Try it - Each line in the records below, from the one that contains "For every named" to the one that contains "페가수스토토 토토 사이트 (103, 2300)", should be reproduced exactly, the first and last included.

The data -
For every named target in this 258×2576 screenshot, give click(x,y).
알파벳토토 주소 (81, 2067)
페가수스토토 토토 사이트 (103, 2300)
...
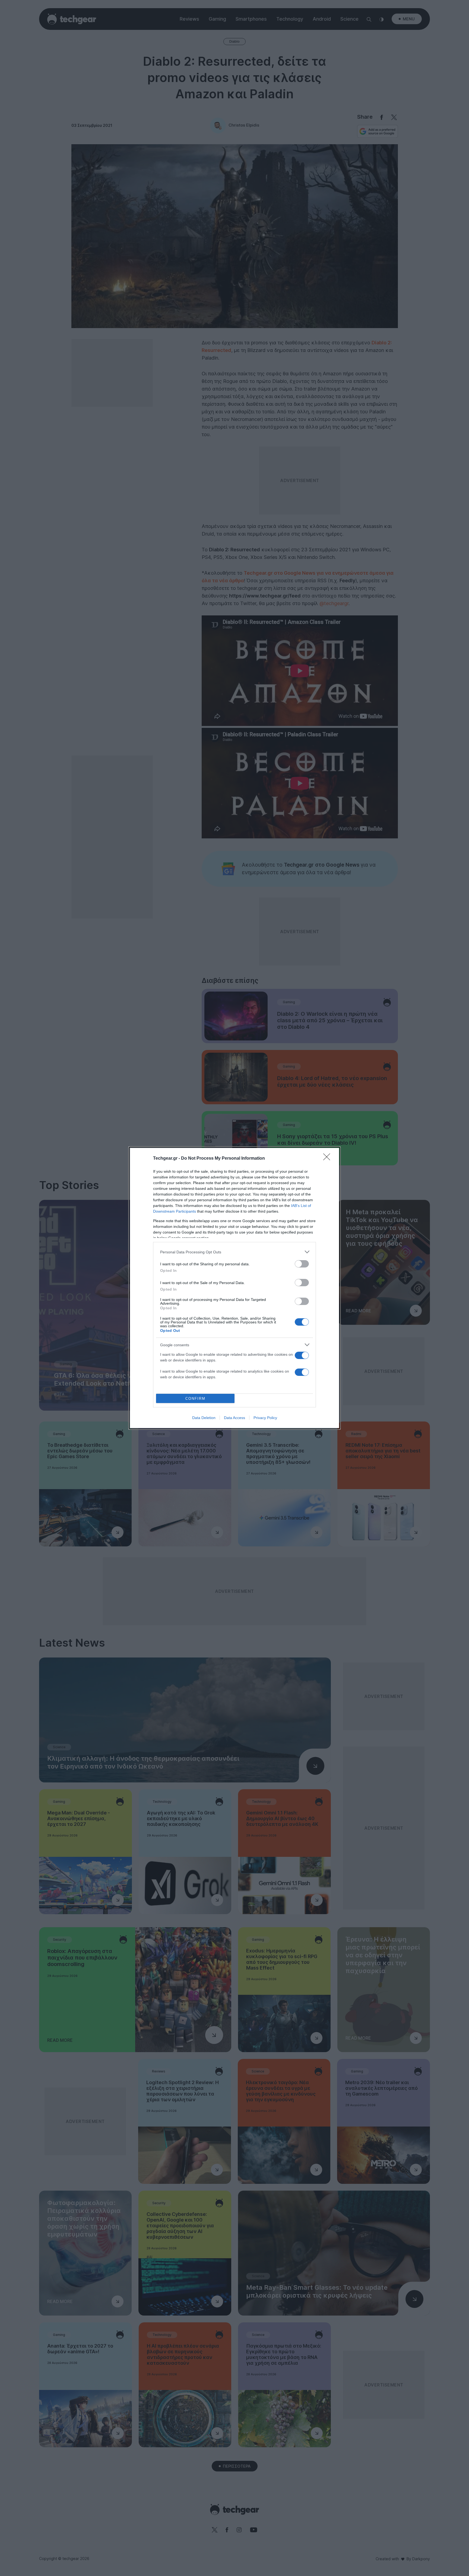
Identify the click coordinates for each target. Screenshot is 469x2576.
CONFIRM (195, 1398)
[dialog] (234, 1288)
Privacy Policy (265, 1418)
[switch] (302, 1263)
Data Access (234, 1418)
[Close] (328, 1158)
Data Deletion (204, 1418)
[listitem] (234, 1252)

Your solution -
For every named target in this 258×2576 screenshot, give click(x,y).
알파벳토토 주소 (81, 2067)
페가수스토토 토토 사이트 (103, 2300)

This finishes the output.